Kenaikan Pajak Pertambahan Nilai (PPN) dari 11 persen menjadi 12 persen yang akan diberlakukan mulai 1 Januari 2025 menimbulkan kekhawatiran di kalangan produsen tekstil. Ketua Umum Asosiasi Produsen Serat & Benang Filamen Indonesia (APSyFI), Redma Gita Wirawasta, menyebutkan bahwa kebijakan ini berpotensi menambah beban biaya yang akhirnya dibebankan kepada konsumen.

Beban Tambahan bagi Produsen dan Konsumen
Redma menjelaskan, kenaikan PPN akan meningkatkan biaya pembelian bahan baku bagi produsen tekstil. Hal ini menjadi tantangan tambahan, terutama mengingat arus kas industri saat ini sudah cukup ketat. Dalam rantai distribusi, konsumen akhir akan menanggung kenaikan pajak sebesar 12 persen saat membeli produk tekstil.

Menurut analisis Yayasan Konsumen Tekstil Indonesia (YKTI), dampak kenaikan PPN ini signifikan. Direktur Eksekutif YKTI, Ardiman Pribadi, menyatakan bahwa dengan PPN 11 persen, beban pajak yang ditanggung konsumen akhir sudah mencapai 19,8 persen. Jika PPN naik menjadi 12 persen, beban konsumen akan meningkat hingga 21,6 persen dari harga barang sebenarnya.

Penurunan Daya Beli dan Risiko Kontraproduktif
Di tengah menurunnya daya beli masyarakat, kenaikan PPN dinilai berpotensi menurunkan konsumsi tekstil secara keseluruhan. Kondisi ini dapat mengakibatkan penurunan penjualan dalam industri tekstil, sehingga bertentangan dengan tujuan pemerintah untuk meningkatkan penerimaan negara melalui PPN.

Alternatif Solusi: Pemberantasan Impor Ilegal
Sebagai alternatif kebijakan, YKTI menyarankan pemerintah untuk fokus memberantas impor ilegal. Berdasarkan data selisih perdagangan tekstil dan produk tekstil (TPT) selama lima tahun terakhir, potensi kehilangan penerimaan negara dari barang impor ilegal mencapai Rp 46 triliun. Nilai barang yang masuk tanpa membayar bea masuk, PPN, dan Pajak Penghasilan (PPh) diperkirakan mencapai US$ 7,2 miliar atau sekitar Rp 106 triliun.

Ardiman menambahkan, pemberantasan impor ilegal dapat menambah penerimaan negara hingga Rp 9 triliun per tahun tanpa harus menaikkan PPN. Langkah ini tidak hanya menguntungkan negara tetapi juga dapat mendorong persaingan yang lebih sehat bagi industri tekstil domestik.

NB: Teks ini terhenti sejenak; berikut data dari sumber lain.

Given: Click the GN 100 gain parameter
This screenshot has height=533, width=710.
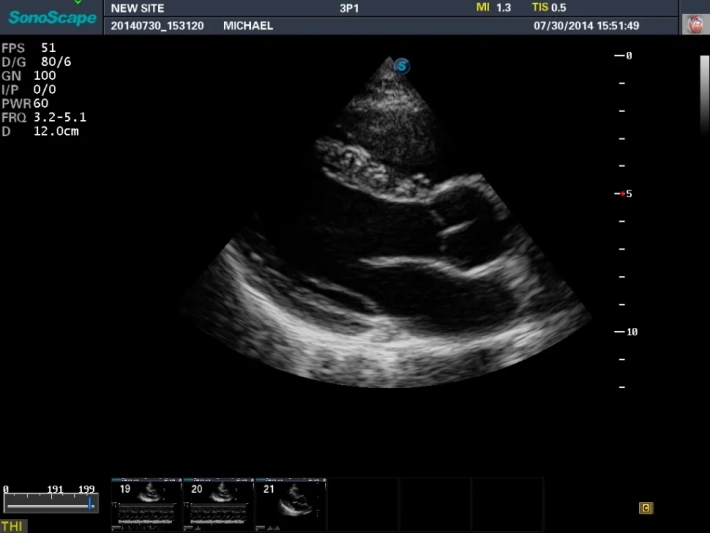Looking at the screenshot, I should [31, 75].
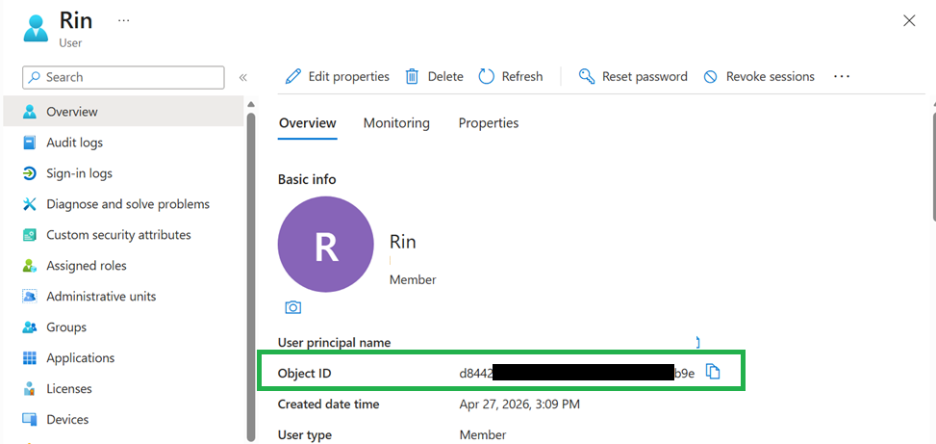Click the sidebar Search field

[123, 78]
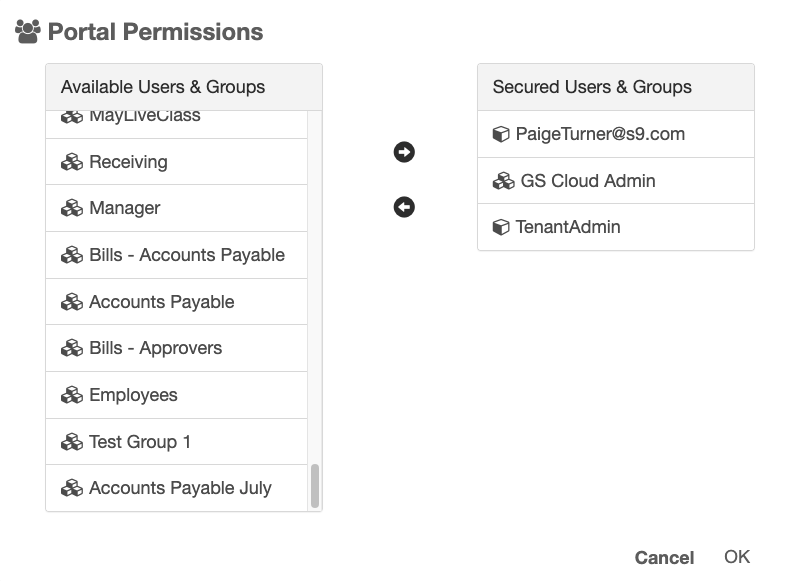The height and width of the screenshot is (581, 798).
Task: Select TenantAdmin in secured list
Action: coord(568,227)
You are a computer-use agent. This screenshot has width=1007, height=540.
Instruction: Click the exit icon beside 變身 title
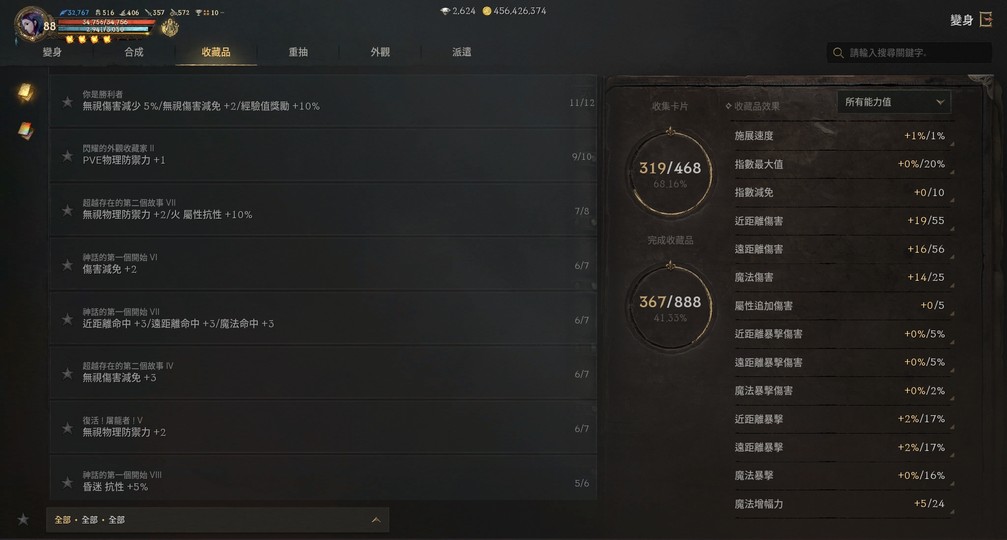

Kenaikan PPN menjadi 12 persen diprediksi akan membawa dampak signifikan bagi produsen dan konsumen tekstil, mulai dari meningkatnya biaya hingga penurunan daya beli masyarakat. Untuk mengatasi masalah ini, pemerintah perlu mempertimbangkan solusi alternatif seperti pemberantasan impor ilegal, yang tidak hanya efektif meningkatkan penerimaan negara tetapi juga menjaga stabilitas industri tekstil nasional.